**TASK REQUIREMENTS:**
1. Answer these questions from the harmonic drive abstract, one per line:
(a) What method was used to solve the governing equations?
(b) At what transmission error does the maximum Lyapunov exponent change sign?
(c) What was measured on the harmonic drive test bench to check the model?
2. Using the harmonic drive abstract, explain in one to three sentences why the proposed model is considered valid.
3. Duplicate a passage from the harmonic drive abstract word for word. Begin at the words "This paper investigates", and stop after "and error-related parameters.".

**EXTRACT PROVIDED:**
......
The harmonic drive system (HDS) is a special type of gear transmission device, widely used in the aerospace and industrial robot industries.

Objective

This paper investigates the nonlinear dynamic characteristics and stability transition mechanism of the cup-shaped harmonic transmission system under the influence of key excitation and error-related parameters.

Method

Based on the Lagrange formula, a nonlinear torque-torsion coupling dynamic model was established, which took into account factors such as transmission errors, damping, and meshing frequency. The governing equations were solved using the Runge-Kutta method. The system dynamics were evaluated through bifurcation analysis and the maximum Lyapunov exponent. The validity of the model was verified by comparing the calculated results with the vibration spectra measured on a harmonic drive test bench.

Result

Increasing damping can enhance system stability, while increasing transmission errors will intensify instability and lead to chaotic behavior. The maximum Lyapunov exponent undergoes a sign change when the transmission error (em) is 0.298 millimeters, and chaotic motion occurs in the region with larger transmission errors.

Conclusion

The experimental vibration spectrum was in excellent agreement with the main frequency components predicted by the model, thereby verifying the validity of the proposed model. These research results provide valuable guidance for the design based on stability and the operational optimization of harmonic transmission.
......
**RECORDS SHOWN:**
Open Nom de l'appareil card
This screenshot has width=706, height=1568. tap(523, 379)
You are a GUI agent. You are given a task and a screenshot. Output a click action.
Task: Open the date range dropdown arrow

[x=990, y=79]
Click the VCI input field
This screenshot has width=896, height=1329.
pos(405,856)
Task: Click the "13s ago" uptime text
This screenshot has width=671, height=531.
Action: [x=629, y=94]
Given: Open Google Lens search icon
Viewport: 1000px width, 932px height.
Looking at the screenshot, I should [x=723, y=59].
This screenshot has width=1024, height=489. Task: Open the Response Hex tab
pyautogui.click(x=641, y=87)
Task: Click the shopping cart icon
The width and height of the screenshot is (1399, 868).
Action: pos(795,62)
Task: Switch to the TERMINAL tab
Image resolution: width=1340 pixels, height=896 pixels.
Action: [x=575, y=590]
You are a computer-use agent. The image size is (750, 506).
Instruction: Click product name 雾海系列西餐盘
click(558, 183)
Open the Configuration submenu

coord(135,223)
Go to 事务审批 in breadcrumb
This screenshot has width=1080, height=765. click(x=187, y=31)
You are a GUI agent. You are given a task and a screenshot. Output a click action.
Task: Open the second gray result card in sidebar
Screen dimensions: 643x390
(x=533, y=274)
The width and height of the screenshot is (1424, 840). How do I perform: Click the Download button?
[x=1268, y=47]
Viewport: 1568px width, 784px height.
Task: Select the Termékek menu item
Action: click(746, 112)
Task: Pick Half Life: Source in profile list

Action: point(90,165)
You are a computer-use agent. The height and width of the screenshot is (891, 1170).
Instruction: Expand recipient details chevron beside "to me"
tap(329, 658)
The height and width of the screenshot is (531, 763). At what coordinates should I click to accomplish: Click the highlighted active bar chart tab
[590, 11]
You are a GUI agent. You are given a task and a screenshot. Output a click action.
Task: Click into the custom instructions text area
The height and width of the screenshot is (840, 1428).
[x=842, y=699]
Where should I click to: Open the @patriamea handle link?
......
**ANSWERS BELOW:**
1.
(a) The Runge-Kutta method.
(b) At a transmission error (em) of 0.298 millimeters.
(c) Vibration spectra.

2. The model is considered valid because the experimental vibration spectrum agreed closely with the main frequency components the model predicted. These calculated results were compared with vibration spectra measured on a harmonic drive test bench.

3.
This paper investigates the nonlinear dynamic characteristics and stability transition mechanism of the cup-shaped harmonic transmission system under the influence of key excitation and error-related parameters.